Alhasil, secara perlahan unsur lokalitas kesenian Lengger kian memudar. Cita-rasa lokalitasnya yang terejawantah lewat gelagat erotika penari serta luapan kemeriahan penonton makin jarang dijumpai. Padahal, itulah cita-rasa yang menggambarkan kemeriahan desa dalam menghayati keindahan. Kemeriahan itu terjadi ketika aspekaspek estetika berbalut erotika, seperti yang pernah disinggung S. O. Robson bahwa, “di Jawa, tak ada perbedaan antara kenikmatan estetis dan erotis” (Robson, 1979).
Dalam kasus Lengger, erotiska adalah bagian tak mungkin dipisahkan dengan keberadaanya.
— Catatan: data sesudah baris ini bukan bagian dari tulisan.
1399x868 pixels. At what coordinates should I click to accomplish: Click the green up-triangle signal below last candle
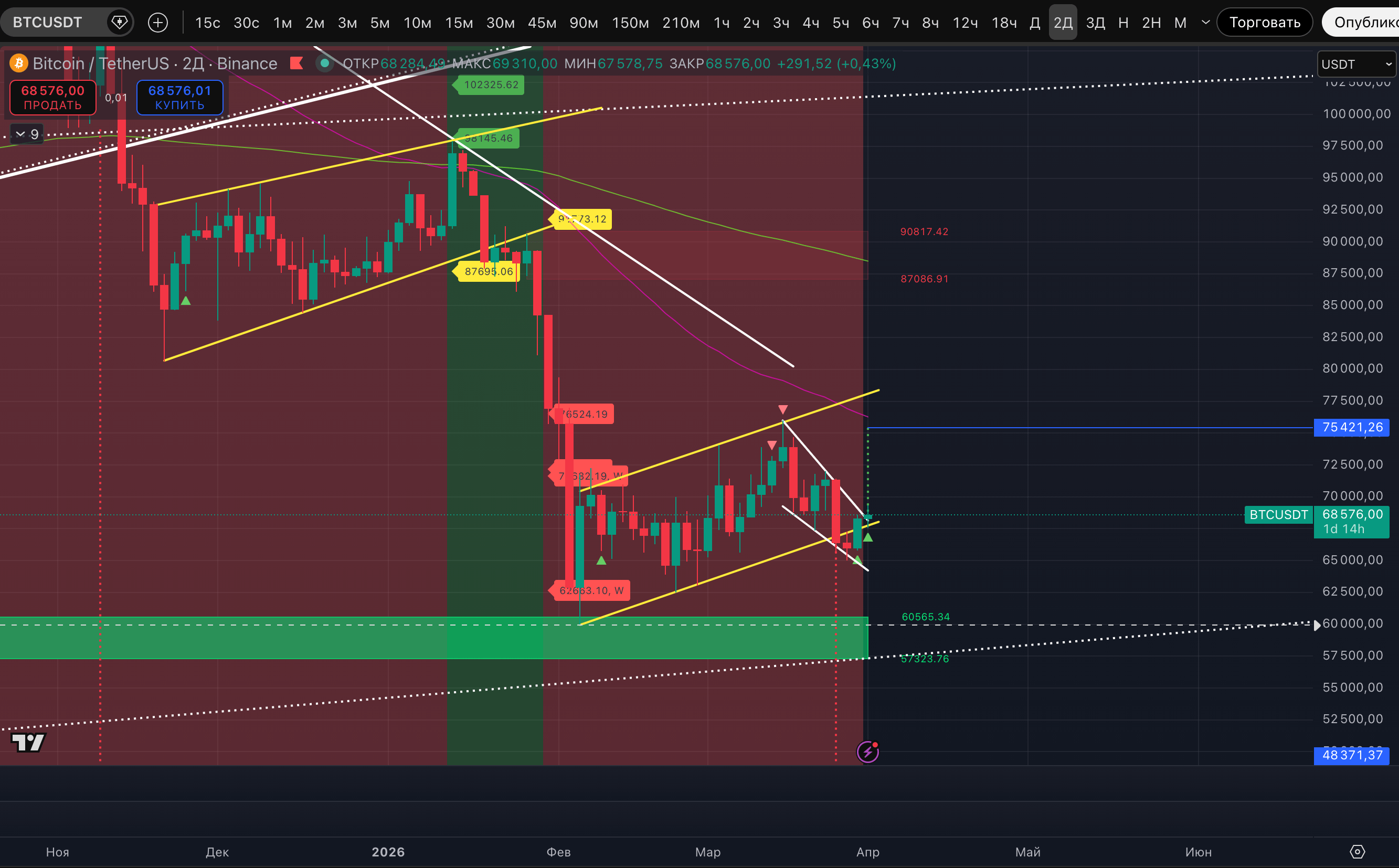coord(868,538)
Tatkala Orde Baru berupaya menghilangkan sisa-sisa erotiska pada pertunjukannya, hal ini sama saja memusnahkan eksistensi kesenian tersebut.
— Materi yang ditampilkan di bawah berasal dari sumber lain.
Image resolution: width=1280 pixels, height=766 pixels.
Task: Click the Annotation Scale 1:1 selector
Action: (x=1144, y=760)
Inilah manifestasi strategi budaya Orde Baru. Para seniman dipaksa tunduk pada konvensi artistik yang dikontrol secara massif hingga pelosok desa. Para seniman yang berseberangan dengan konvensi tersebut, akan mengalami peminggiran. Saat para seniman tunduk, maka Lengger akan kehilangan makna dan sentuhan estetis dan erotikanya. Faktanya, Lengger tetap melawan. Dan karena itulah kesenian ini selalu dicitrakan bersifat primitif. Orde Baru, kata Lysloff, menganalogkan Lengger sebagai “teater erotis fantasi kelelakian.” []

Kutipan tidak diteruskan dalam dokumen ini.